In short, the seeming randomness and pointlessness of what FDA is doing and proposing is creating costs, but those costs are not just the price that has to be paid for the real goals of regulation. Those costs are the real goals of this regulation. This is not the case of regulation putting a bit of sand in the gears, as it inevitably does; it is not sand in the gears, but sabots. So far, it looks like industry is treating this as a case of honest regulation rather than sabotage, but I do not see anything useful coming out of that. As Stier pointed out this morning, the industry representatives were basically disinvited from the FDA science board meeting about constituents because no one was interested in what they had to say. If Kafka were writing today, you could just imagine the defendant in The Trial being told that he could just listen to the proceedings over the webcast (as industry was advised) because nothing he had to say mattered.
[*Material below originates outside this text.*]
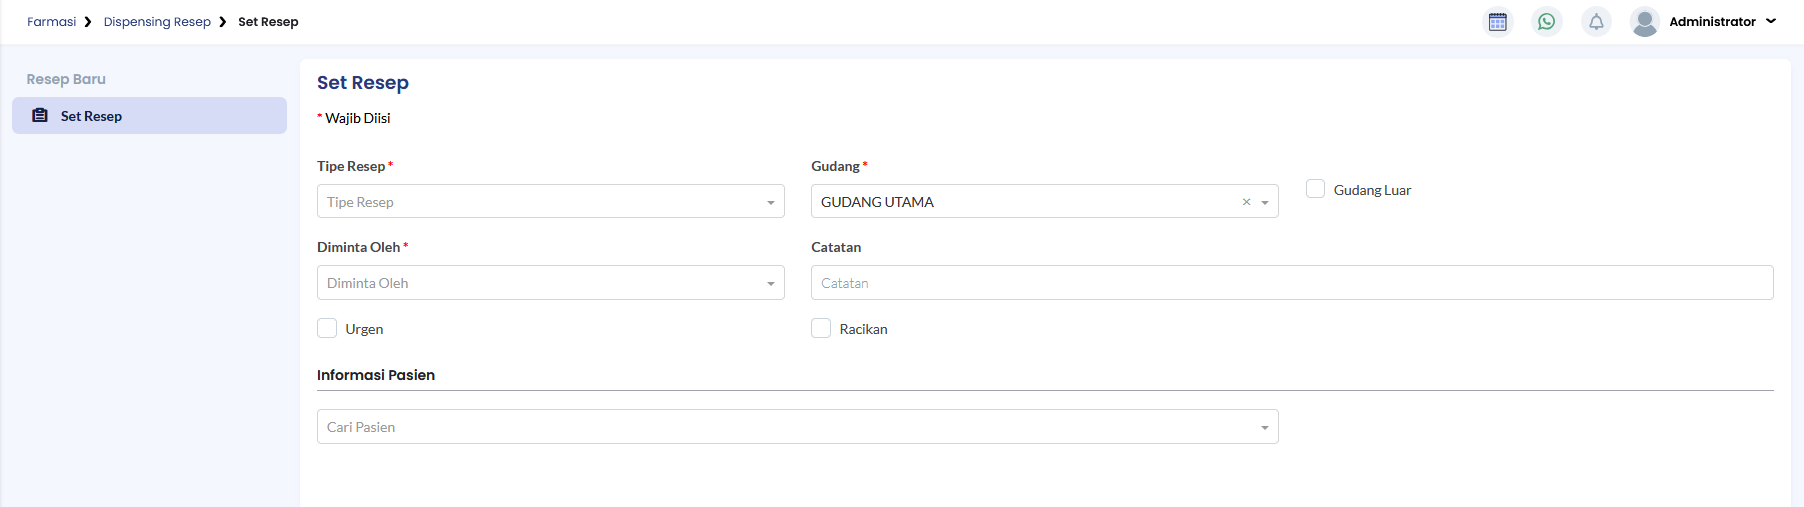Open the notifications bell
The image size is (1804, 507).
point(1596,22)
Many years ago, I analyzed how in regulatory regimes like that presided over by the FDA, the industry has the role of speaking up for what people want. That is, the normal part of FDA is concerned only with safety and health effects, and there is no government Agency for Promotion of the General Welfare so the only hope was that people wanted to buy something and so industry wanted to sell it, and so would make a case for that. But I observed when FDA banned the very popular decongestant phenylpropanolamine (PPA), the industry did not resist at all because they really did not make much money from selling it (since anyone could produce and sell it, there were no monopoly profits), even though the loss to consumers was huge. We can see something similar occurring now with the moves to ban BPA — no one makes enough money from it to want to fight very hard, even though the costs to consumers are going to be substantial. But since those of us promoting public health (and thus regulation that promotes the use of low-risk products), general welfare, and personal freedom have so little voice, and consumer advocates have been systematically driven away from defending tobacco products, the industry are the only ones who can push back against the anti-tobacco extremists.
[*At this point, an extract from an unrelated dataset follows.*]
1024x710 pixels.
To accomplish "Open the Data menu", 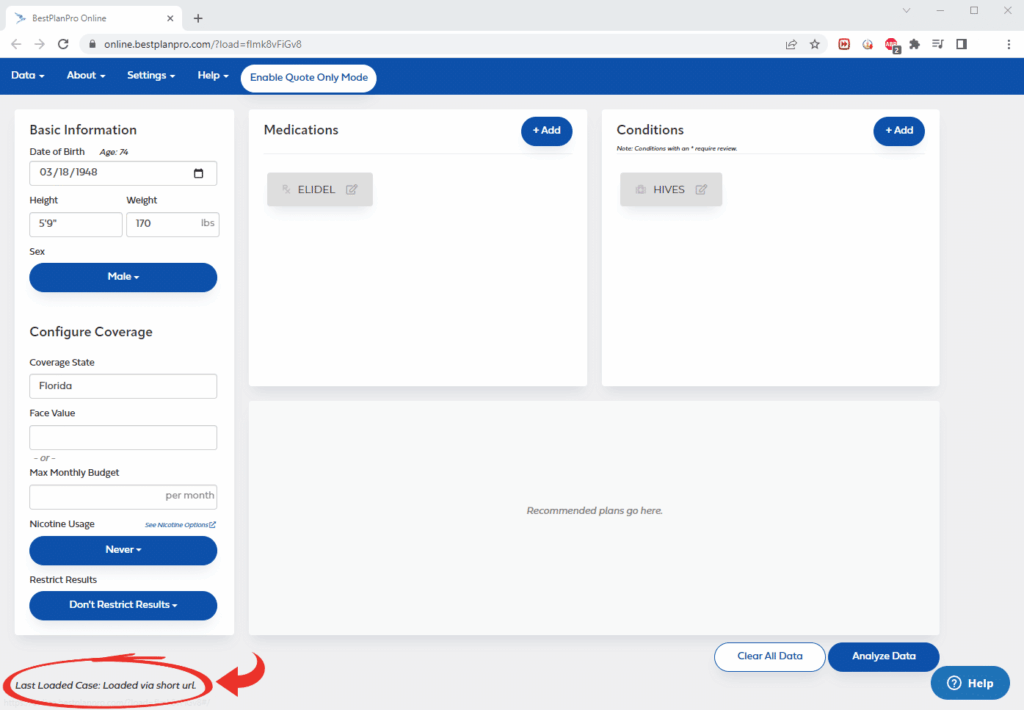I will 28,76.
This could work out better than the PPA or BPA cases, since the industry clearly has an incentive to protect these product lines. But so long as industry actors follow the script that has been handed to them, acting as if the FDA process is an honest effort at regulation, there will be no push-back. In theory, sabotaging the legal market for tobacco products could be good for public health, and perhaps some of the FDA-backers actually believe it. A more realistic prediction, I think, comes from looking at what a wonderful effect driving the market for other drugs underground has on public health and social functioning. Clearly sabotaging the market is bad for overall welfare (unless you are regulating land mines or ground glass), and it obviously is bad for the regulated industry. Perhaps it is not too late for the industry to act based on these impacts (or at least the last of them) and adopt a strategy that slows FDA’s efforts to turn tobacco into Drug War II.